Problem requirements> Every line in the records below that holds the word "agent" is to be copied.

--- START ---

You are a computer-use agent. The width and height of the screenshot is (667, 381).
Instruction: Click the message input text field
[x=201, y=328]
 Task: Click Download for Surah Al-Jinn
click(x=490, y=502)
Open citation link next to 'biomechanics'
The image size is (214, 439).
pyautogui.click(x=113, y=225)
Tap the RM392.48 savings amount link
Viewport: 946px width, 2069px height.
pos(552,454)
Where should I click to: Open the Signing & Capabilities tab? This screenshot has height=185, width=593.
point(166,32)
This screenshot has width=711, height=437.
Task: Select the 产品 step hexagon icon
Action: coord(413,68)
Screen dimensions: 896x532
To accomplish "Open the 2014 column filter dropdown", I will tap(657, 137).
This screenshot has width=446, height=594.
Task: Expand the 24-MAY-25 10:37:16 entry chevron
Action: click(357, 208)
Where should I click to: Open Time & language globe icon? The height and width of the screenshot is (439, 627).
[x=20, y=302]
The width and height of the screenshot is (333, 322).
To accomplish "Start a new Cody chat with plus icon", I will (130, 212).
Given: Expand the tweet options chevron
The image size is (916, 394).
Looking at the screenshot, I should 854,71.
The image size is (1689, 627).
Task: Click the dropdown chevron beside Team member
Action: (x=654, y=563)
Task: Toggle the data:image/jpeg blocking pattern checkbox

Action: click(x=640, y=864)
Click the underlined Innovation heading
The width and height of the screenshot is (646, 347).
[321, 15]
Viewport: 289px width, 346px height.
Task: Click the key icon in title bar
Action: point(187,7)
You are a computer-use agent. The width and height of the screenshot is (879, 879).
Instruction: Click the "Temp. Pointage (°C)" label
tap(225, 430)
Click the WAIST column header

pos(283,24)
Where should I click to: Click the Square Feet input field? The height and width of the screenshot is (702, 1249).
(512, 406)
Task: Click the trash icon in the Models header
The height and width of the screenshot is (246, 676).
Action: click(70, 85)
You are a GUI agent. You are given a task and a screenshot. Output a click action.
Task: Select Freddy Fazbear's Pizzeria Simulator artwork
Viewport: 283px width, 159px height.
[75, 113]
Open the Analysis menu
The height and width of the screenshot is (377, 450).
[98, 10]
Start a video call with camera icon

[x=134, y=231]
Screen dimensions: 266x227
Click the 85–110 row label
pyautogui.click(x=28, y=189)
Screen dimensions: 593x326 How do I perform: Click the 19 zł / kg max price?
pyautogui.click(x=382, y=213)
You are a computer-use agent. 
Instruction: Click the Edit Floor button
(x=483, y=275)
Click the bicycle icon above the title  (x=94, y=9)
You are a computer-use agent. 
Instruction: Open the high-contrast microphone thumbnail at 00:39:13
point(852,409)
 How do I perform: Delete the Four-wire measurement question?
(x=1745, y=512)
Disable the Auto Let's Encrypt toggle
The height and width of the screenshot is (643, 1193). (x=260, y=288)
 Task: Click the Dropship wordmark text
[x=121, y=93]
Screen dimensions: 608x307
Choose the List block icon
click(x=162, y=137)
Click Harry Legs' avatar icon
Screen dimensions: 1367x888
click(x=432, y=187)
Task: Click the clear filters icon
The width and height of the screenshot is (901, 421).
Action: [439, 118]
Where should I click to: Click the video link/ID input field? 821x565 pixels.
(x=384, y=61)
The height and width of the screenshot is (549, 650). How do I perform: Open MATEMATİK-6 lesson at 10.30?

--- END ---

Problem solution>
You are a computer-use agent. The width and height of the screenshot is (667, 381).
You are a computer-use agent. The width and height of the screenshot is (879, 879).
You are a GUI agent. You are given a task and a screenshot. Output a click action.
You are a computer-use agent. 
You are a computer-use agent. 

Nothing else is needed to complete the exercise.